* **Lesetext**
--
Tastenkombination

Der Kampf meines Klaviers ums Überleben.

Mit einer Kinderserie im Fernsehen fing alles an. Ich war wohl 10. Es ging um zwei Mädchen in einem Schloss, glaube ich. Ein wenig mystisch und geheimnisvoll das Ganze. Mit Chopin unterlegt.

Von Mell Mern

Mit einer Kinderserie im Fernsehen fing alles an. Ich war wohl 10. Es ging um zwei Mädchen in einem Schloss, glaube ich. Ein wenig mystisch und geheimnisvoll das Ganze. Mit Chopin unterlegt.

Das ist jetzt 40 Jahre her. Seitdem lässt mich das Thema Klavier nicht in Ruhe. Ich finde es faszinierend, einem Klavierkonzert zuzuschauen. Die Hände gleiten über die Tasten, fröhlich und unbeschwert wie die Forelle durchs Wasser. Oder sie hämmern einen Wirbelsturm durch den Saal. Es geht auch zart und gaaaanz leise. Die Pianisten mit Leib und Seele dabei, jeder Ton pure Emotion. Ich könnte stundenlang zusehen.
--
* **Aufgaben zur Übung**
A. Stimmen diese Aussagen mit dem Lesetext überein? (i) Alles fing mit einer Kinderserie im Fernsehen an. (ii) Die Serie war mit Musik von Mozart unterlegt. (iii) Der Anfang liegt 40 Jahre zurück. Antworte jeweils mit Ja oder Nein und zitiere die entscheidenden Worte aus dem Lesetext genau.
B. Schreib aus dem Lesetext alles von „Der Kampf meines“ bis hinunter zu „könnte stundenlang zusehen.“ genau ab.
--
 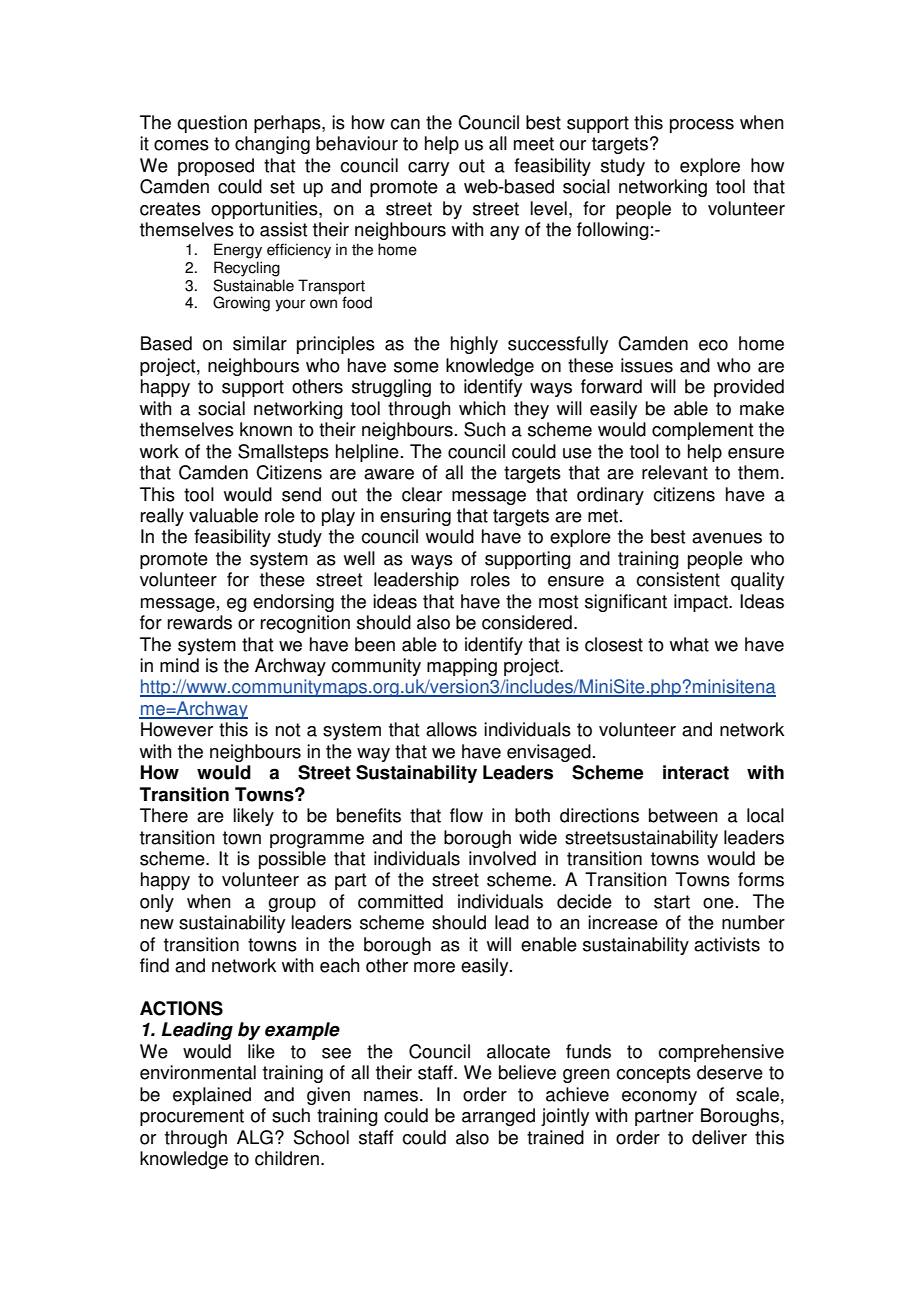 What do you see at coordinates (266, 429) in the screenshot?
I see `known` at bounding box center [266, 429].
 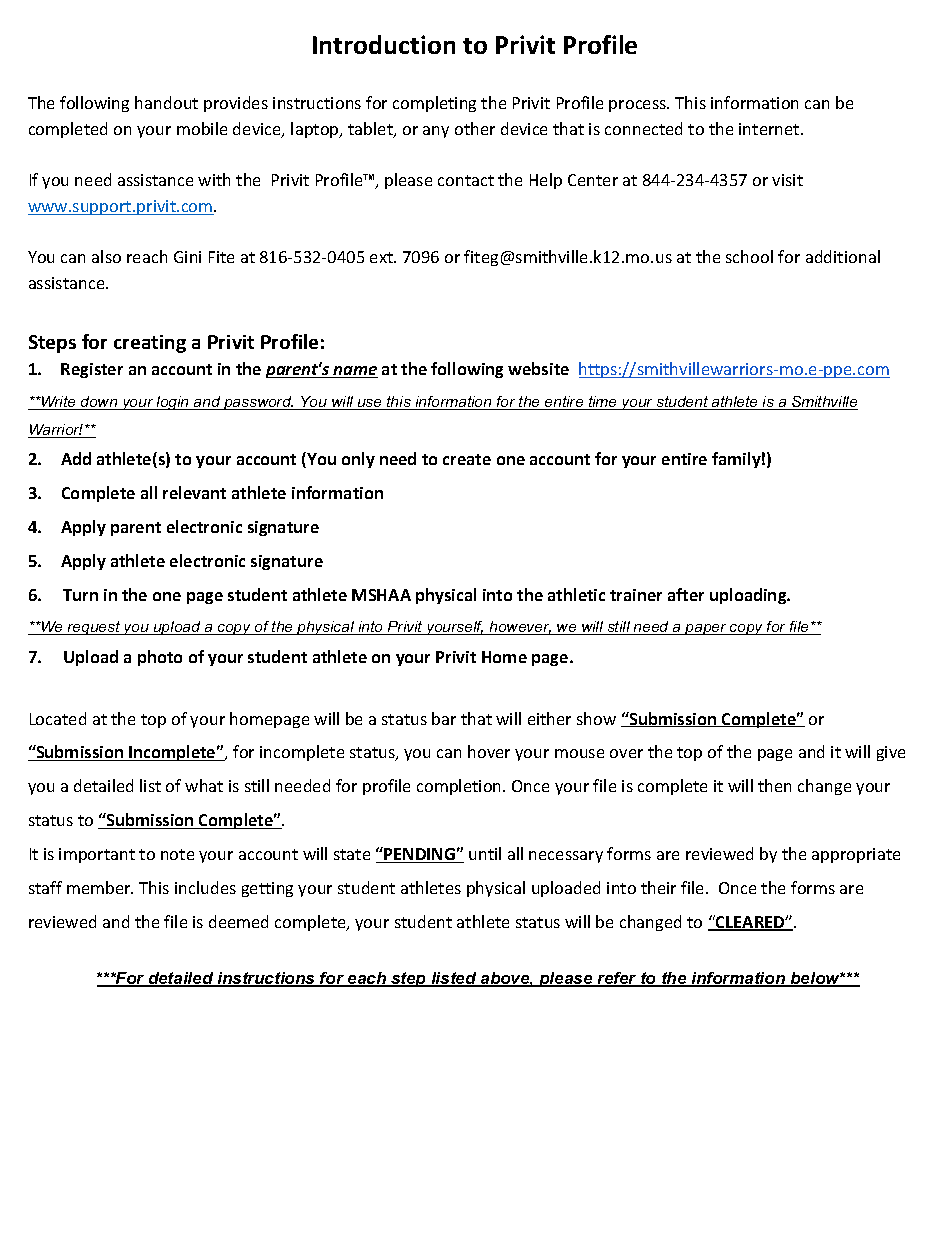 I want to click on family, so click(x=736, y=460).
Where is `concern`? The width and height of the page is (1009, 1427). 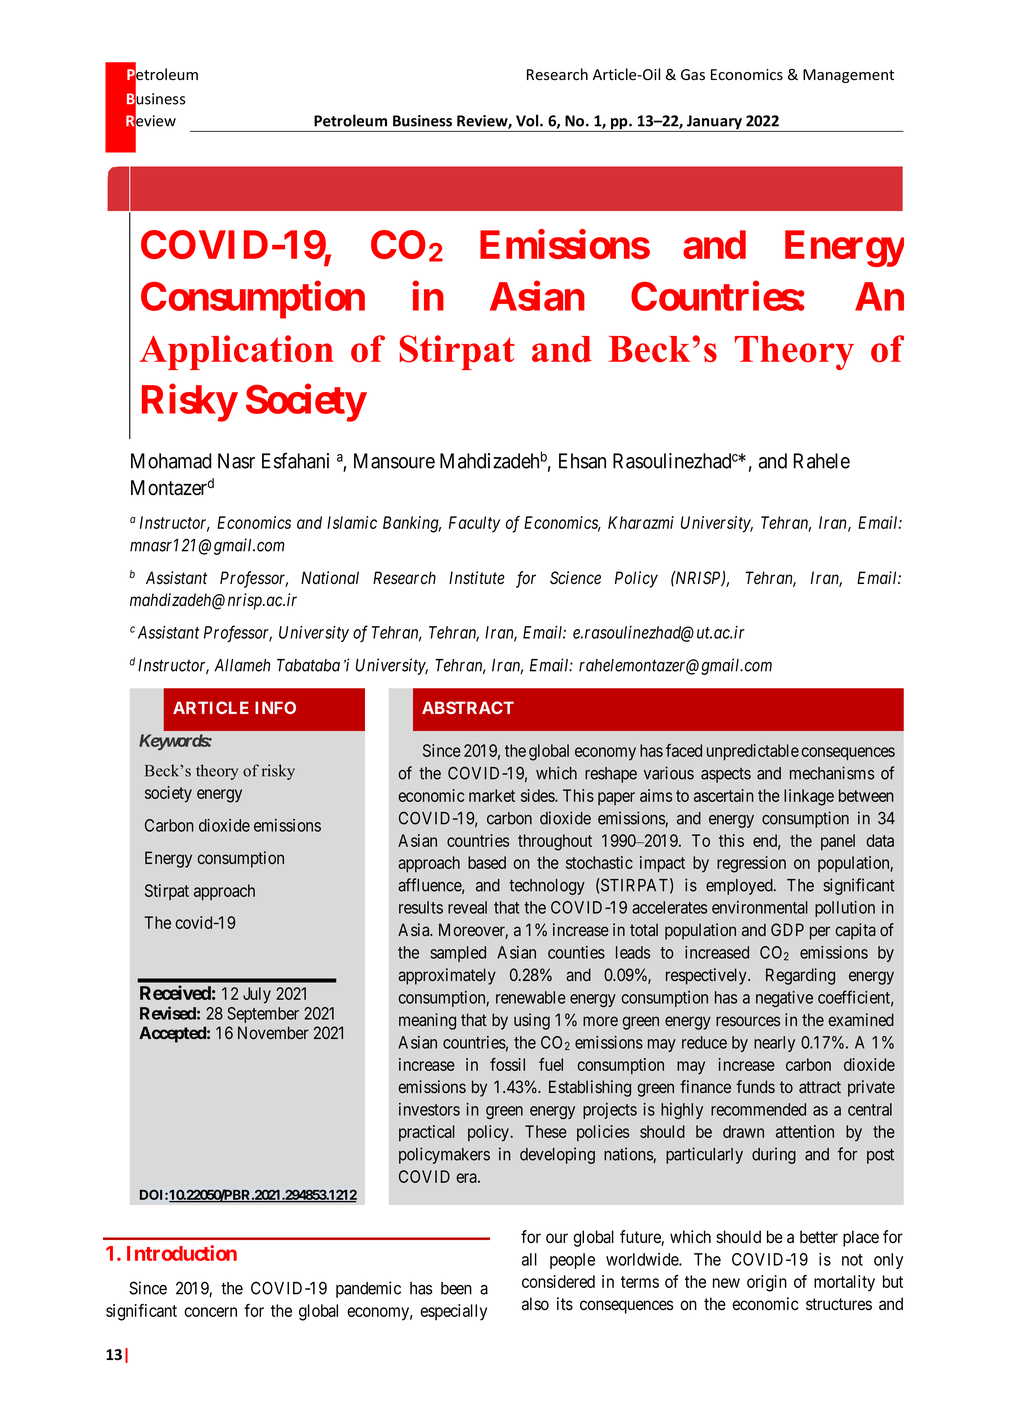 concern is located at coordinates (210, 1312).
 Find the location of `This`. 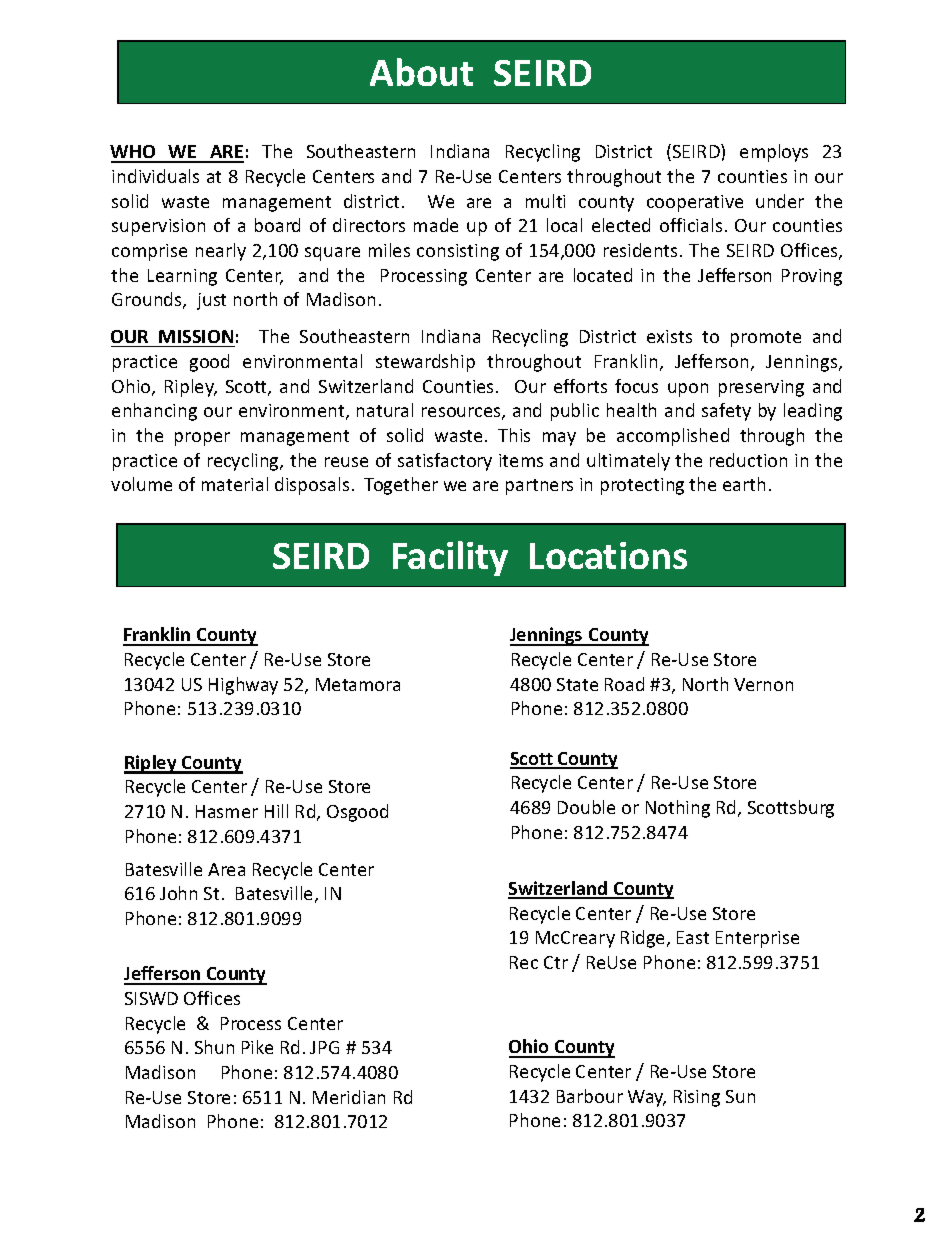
--
* **Lösungen**
A.
(i) Ja: „Mit einer Kinderserie im Fernsehen fing alles an.“
(ii) Nein: „Mit Chopin unterlegt.“
(iii) Ja: „Das ist jetzt 40 Jahre her.“

B.
Der Kampf meines Klaviers ums Überleben.

Mit einer Kinderserie im Fernsehen fing alles an. Ich war wohl 10. Es ging um zwei Mädchen in einem Schloss, glaube ich. Ein wenig mystisch und geheimnisvoll das Ganze. Mit Chopin unterlegt.

Von Mell Mern

Mit einer Kinderserie im Fernsehen fing alles an. Ich war wohl 10. Es ging um zwei Mädchen in einem Schloss, glaube ich. Ein wenig mystisch und geheimnisvoll das Ganze. Mit Chopin unterlegt.

Das ist jetzt 40 Jahre her. Seitdem lässt mich das Thema Klavier nicht in Ruhe. Ich finde es faszinierend, einem Klavierkonzert zuzuschauen. Die Hände gleiten über die Tasten, fröhlich und unbeschwert wie die Forelle durchs Wasser. Oder sie hämmern einen Wirbelsturm durch den Saal. Es geht auch zart und gaaaanz leise. Die Pianisten mit Leib und Seele dabei, jeder Ton pure Emotion. Ich könnte stundenlang zusehen.